Influence of cataract on optical coherence tomography image quality and retinal thickness.

作者信息

van Velthoven M E J, van der Linden M H, de Smet M D, Faber D J, Verbraak F D

机构信息

Department of Ophthalmology, Academic Medical Centre, Meibergdreef 9, Amsterdam, The Netherlands.

出版信息

Br J Ophthalmol. 2006 Oct;90(10):1259-62. doi: 10.1136/bjo.2004.097022.
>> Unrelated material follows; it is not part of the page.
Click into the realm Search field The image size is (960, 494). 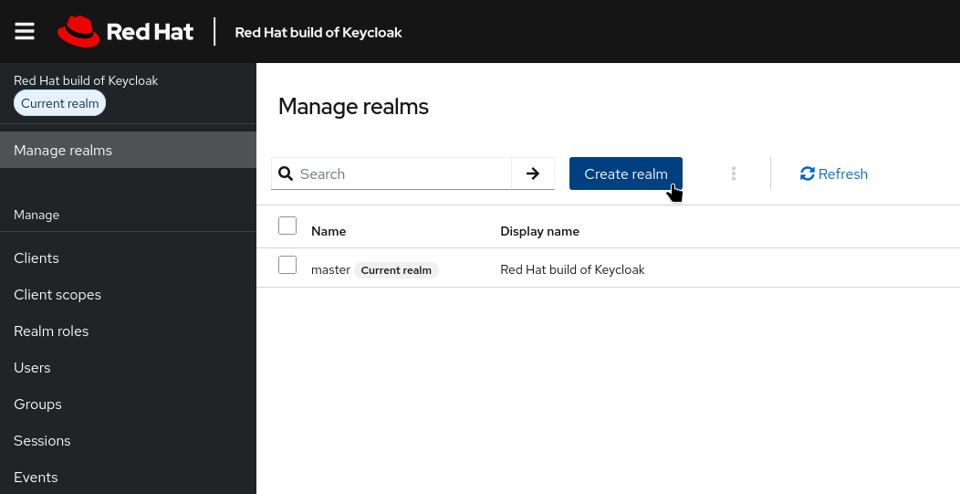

DOI:10.1136/bjo.2004.097022
PMID:16980644
原文链接:https://pmc.ncbi.nlm.nih.gov/articles/PMC1857462/
Abstract

BACKGROUND

As optical coherence tomography (OCT) is widely used for diagnosis and monitoring of ocular pathology, especially in the elderly people, the influence of cataract on image quality and macular retinal thickness was studied.

METHODS

In 29 patients scheduled for cataract surgery, preoperative and postoperative OCT scans were obtained. Cataracts were categorised as nuclear, posterior or cortical. Parameters for image quality (signal-to-noise ratio (SNR)) and signal strength and macular thickness were compared. A three-level expert grading scale was used to evaluate the discriminative abilities of SNR and signal strength.

RESULTS

Nuclear cataracts (n = 12) provided better preoperative scans (higher SNR/signal strength) than posterior (n = 7) and cortical (n = 10) cataracts (p<0.004). Postoperatively SNR and signal strength increased significantly in all patients (p<0.001). The SNR was better at discriminating poor from acceptable and good scans than signal strength (area under the receiver operating curve: 0.879 and 0.810, respectively). Postoperative macular thickness overall showed a significant increase (p = 0.005), most evident in patients with posterior cataracts (p = 0.028).

CONCLUSIONS

OCT imaging is influenced by cataract; image quality is reduced preoperatively and macular thickness measurements are slightly increased postoperatively. In individual patients, OCT scans remain reliable for gross clinical interpretation, even in the presence of cataract.

摘要

背景

由于光学相干断层扫描(OCT)广泛用于眼部疾病的诊断和监测,尤其是在老年人中,因此研究了白内障对图像质量和黄斑视网膜厚度的影响。

方法

对29例计划进行白内障手术的患者进行术前和术后的OCT扫描。白内障分为核性、后囊下或皮质性。比较图像质量参数(信噪比(SNR))、信号强度和黄斑厚度。采用三级专家评分量表评估SNR和信号强度的鉴别能力。

结果

核性白内障(n = 12)术前扫描效果(SNR/信号强度更高)优于后囊下白内障(n = 7)和皮质性白内障(n = 10)(p<0.004)。所有患者术后SNR和信号强度均显著增加(p<0.001)。SNR在区分差的扫描与可接受和良好的扫描方面比信号强度更好(受试者操作特征曲线下面积分别为0.879和0.810)。术后黄斑厚度总体显著增加(p = 0.005),在后囊下白内障患者中最为明显(p = 0.028)。

结论

OCT成像受白内障影响;术前图像质量降低,术后黄斑厚度测量值略有增加。对于个体患者,即使存在白内障,OCT扫描对于总体临床解读仍然可靠。